Task description: Exclude images; transcribe the rest of the data exactly.

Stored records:
================================
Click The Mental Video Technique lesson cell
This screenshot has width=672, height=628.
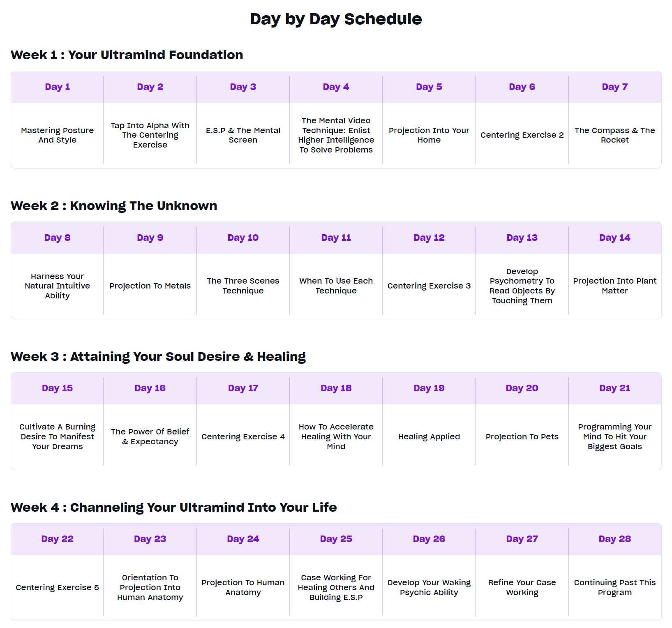click(x=336, y=135)
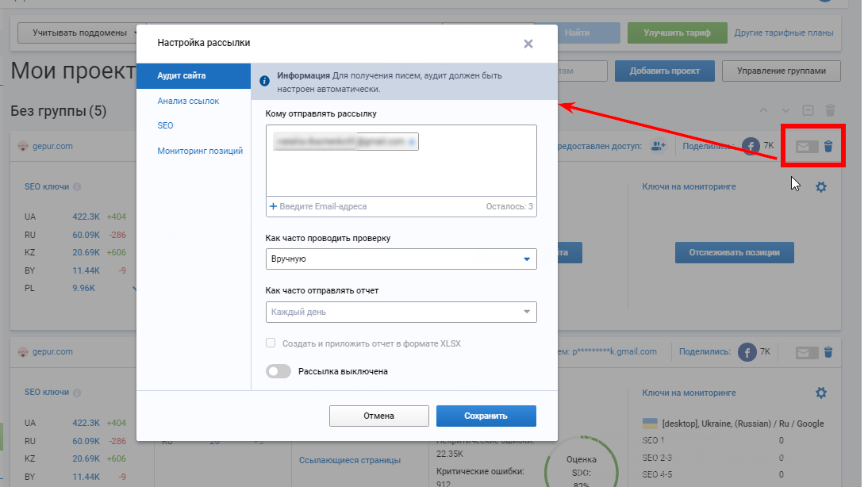This screenshot has height=487, width=868.
Task: Open the Вручную check frequency dropdown
Action: coord(401,259)
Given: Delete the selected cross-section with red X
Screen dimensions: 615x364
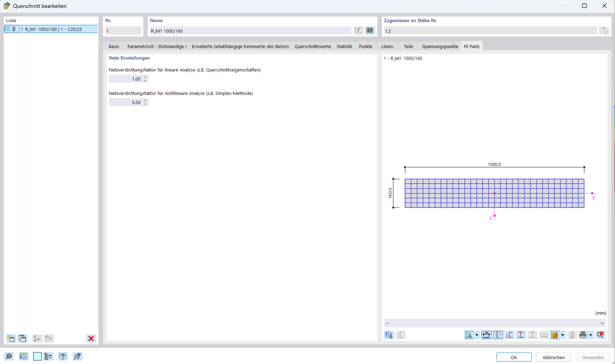Looking at the screenshot, I should point(91,338).
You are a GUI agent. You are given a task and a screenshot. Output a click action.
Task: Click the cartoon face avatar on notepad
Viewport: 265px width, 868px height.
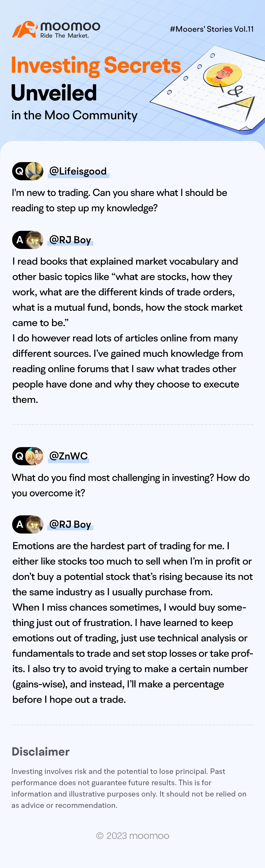click(223, 74)
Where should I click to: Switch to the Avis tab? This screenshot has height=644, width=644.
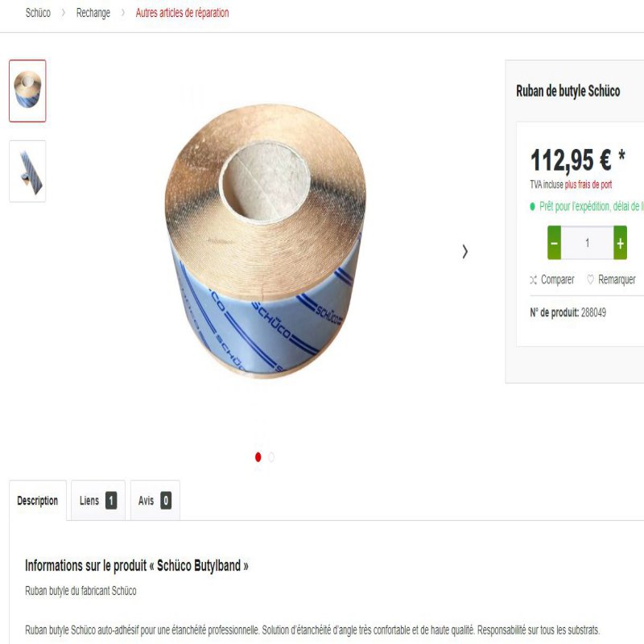155,501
================================
Completed exercise:
Click The Mental Video Technique lesson cell
This screenshot has width=672, height=628.
click(x=336, y=135)
This screenshot has height=487, width=868.
Task: Open the Вручную check frequency dropdown
Action: coord(401,259)
Given: Delete the selected cross-section with red X
Screen dimensions: 615x364
Looking at the screenshot, I should point(91,338).
You are a GUI agent. You are given a task and a screenshot. Output a click action.
Task: Click the cartoon face avatar on notepad
Viewport: 265px width, 868px height.
click(223, 74)
Where should I click to: Switch to the Avis tab? This screenshot has height=644, width=644.
155,501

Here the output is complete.